+++ Available data

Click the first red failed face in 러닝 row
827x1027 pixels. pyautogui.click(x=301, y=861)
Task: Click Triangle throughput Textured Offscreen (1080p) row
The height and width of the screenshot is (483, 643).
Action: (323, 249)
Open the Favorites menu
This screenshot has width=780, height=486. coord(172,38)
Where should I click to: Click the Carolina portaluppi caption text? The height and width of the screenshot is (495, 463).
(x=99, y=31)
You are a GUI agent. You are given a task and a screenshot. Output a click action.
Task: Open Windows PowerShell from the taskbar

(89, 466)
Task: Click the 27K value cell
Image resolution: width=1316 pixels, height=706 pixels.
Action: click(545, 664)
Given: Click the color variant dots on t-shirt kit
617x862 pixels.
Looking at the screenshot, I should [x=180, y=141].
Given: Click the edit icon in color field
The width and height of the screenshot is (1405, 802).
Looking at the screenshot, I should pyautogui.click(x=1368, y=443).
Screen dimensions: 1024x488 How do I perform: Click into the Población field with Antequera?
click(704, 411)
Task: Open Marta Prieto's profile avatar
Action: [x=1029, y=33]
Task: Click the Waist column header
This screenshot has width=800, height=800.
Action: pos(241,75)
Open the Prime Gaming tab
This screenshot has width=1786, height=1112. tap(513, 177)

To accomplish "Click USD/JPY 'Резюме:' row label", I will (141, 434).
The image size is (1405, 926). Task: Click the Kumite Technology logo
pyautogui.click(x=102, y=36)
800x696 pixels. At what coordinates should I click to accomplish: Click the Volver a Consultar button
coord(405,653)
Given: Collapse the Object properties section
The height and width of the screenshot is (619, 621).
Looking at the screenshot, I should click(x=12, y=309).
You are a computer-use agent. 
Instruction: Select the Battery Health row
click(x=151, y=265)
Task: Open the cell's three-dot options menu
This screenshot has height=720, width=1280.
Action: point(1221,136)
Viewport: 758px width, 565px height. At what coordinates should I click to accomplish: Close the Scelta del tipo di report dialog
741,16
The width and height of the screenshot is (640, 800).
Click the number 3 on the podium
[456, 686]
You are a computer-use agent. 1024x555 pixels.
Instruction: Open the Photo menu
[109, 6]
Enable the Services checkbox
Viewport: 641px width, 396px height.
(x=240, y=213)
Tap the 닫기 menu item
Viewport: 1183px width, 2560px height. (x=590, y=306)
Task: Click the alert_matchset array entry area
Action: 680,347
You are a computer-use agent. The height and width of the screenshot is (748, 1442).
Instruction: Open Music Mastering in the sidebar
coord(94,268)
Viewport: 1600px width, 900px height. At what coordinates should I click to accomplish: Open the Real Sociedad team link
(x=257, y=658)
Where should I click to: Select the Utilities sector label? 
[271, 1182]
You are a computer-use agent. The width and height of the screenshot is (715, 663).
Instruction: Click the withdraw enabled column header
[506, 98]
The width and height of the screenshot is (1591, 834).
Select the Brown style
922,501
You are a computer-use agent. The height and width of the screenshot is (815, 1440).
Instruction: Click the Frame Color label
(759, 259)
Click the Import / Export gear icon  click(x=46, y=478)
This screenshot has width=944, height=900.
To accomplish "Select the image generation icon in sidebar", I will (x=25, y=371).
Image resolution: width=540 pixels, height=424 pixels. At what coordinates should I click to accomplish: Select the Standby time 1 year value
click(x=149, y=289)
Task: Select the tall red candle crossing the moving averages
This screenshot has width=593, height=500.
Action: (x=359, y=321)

++++++

*What the task asks:*
Copy out each line of the data containing the string "will".

*Solution for this task:*
To accomplish "Click USD/JPY 'Резюме:' row label", I will (141, 434).
To accomplish "Select the image generation icon in sidebar", I will (x=25, y=371).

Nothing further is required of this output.